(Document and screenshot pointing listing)
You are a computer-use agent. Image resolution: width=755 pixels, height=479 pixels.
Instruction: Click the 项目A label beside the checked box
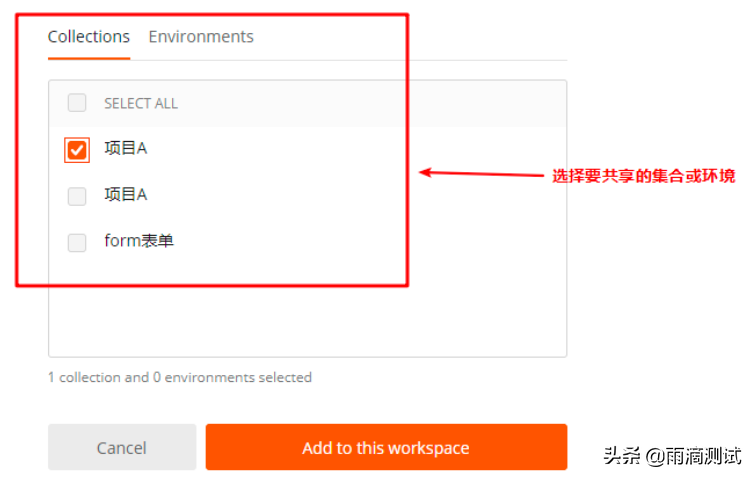[x=126, y=149]
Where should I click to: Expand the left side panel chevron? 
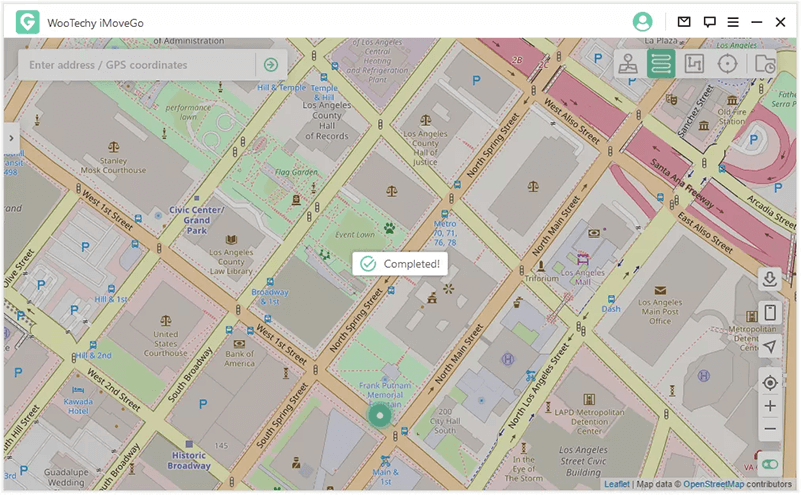coord(10,138)
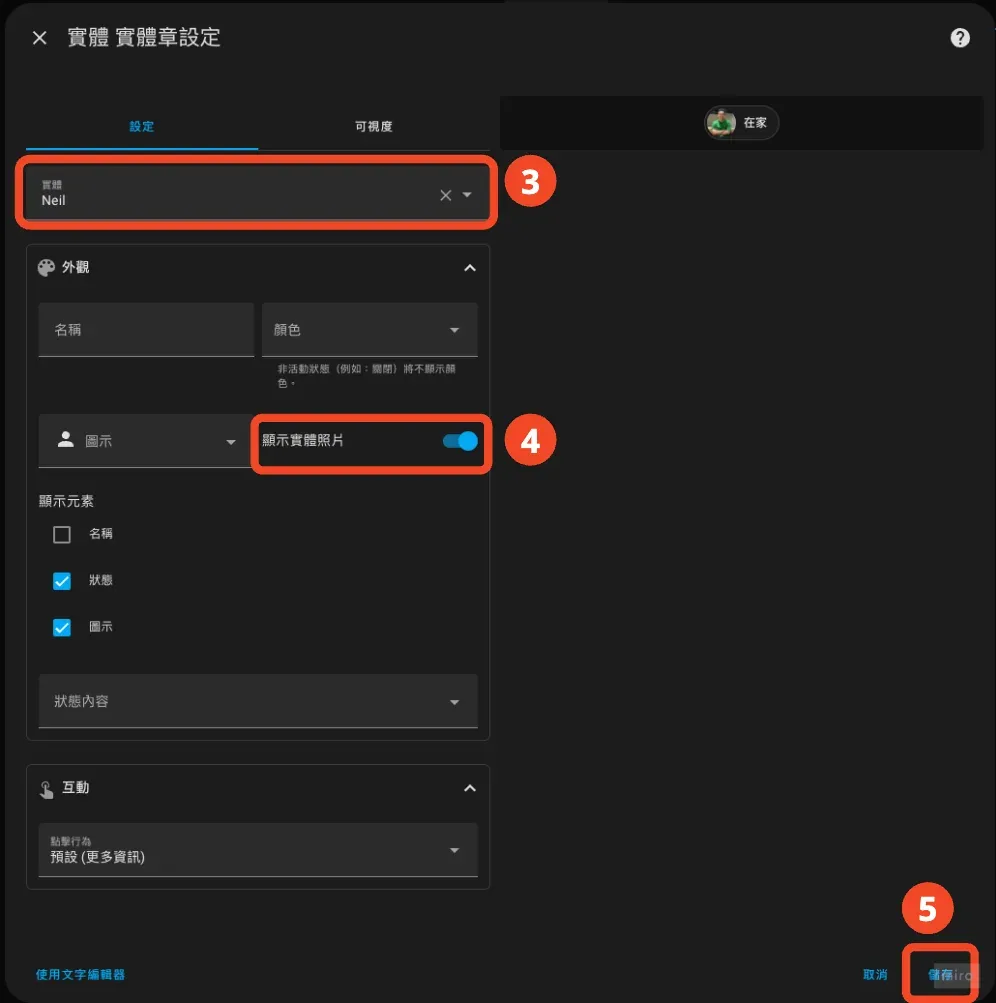Check the 名稱 display element checkbox
This screenshot has height=1003, width=996.
point(62,533)

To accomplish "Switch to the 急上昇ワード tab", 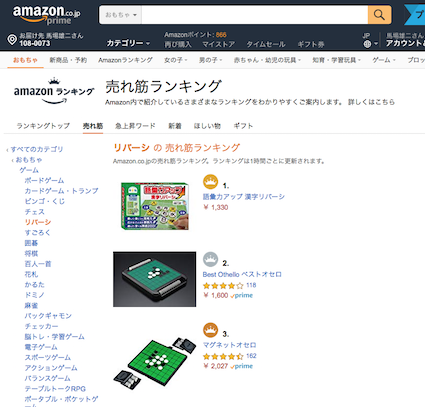I will [x=135, y=126].
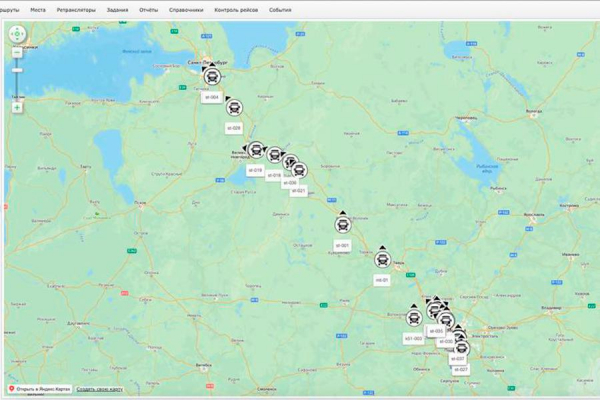The width and height of the screenshot is (600, 400).
Task: Open the Места menu
Action: coord(38,8)
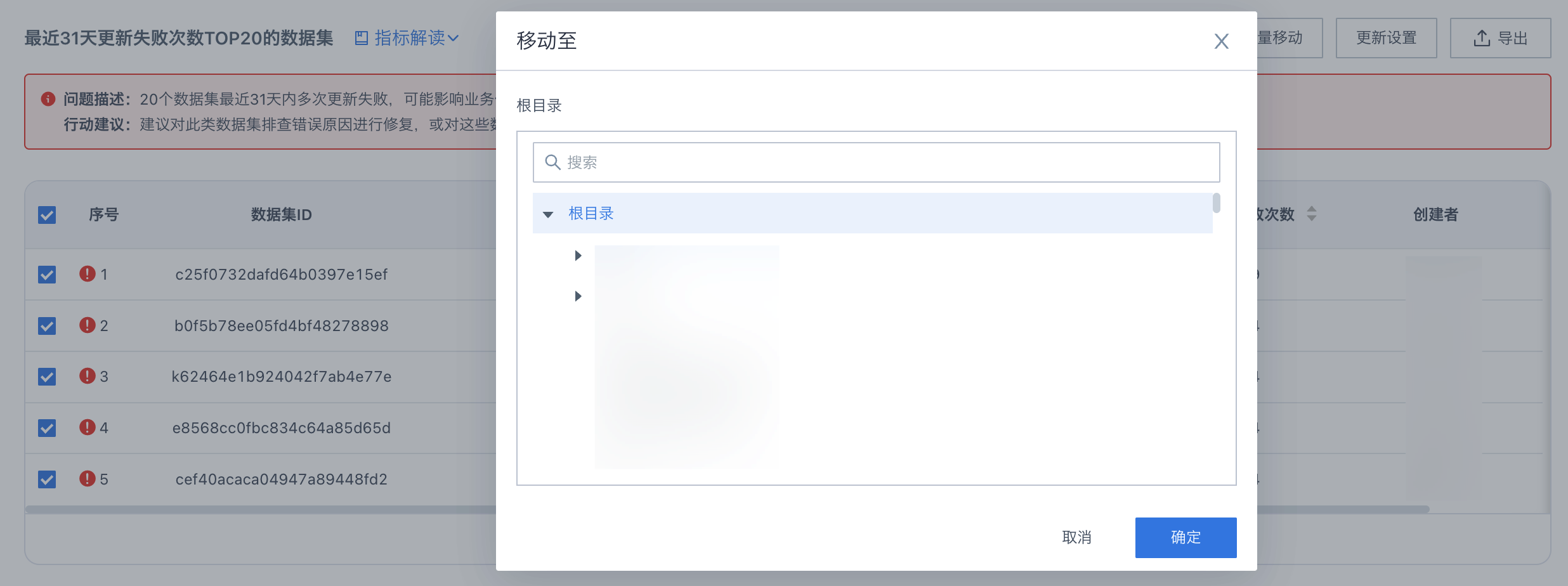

What to produce:
Reproduce the listing from its start through the line containing "[x=126, y=149]", substituting "ticked" for "checked" and keeping everything else the same. Omit the pictures from your answer.

Task answer:
You are a computer-use agent. Image resolution: width=755 pixels, height=479 pixels.
Instruction: Click the 项目A label beside the ticked box
[x=126, y=149]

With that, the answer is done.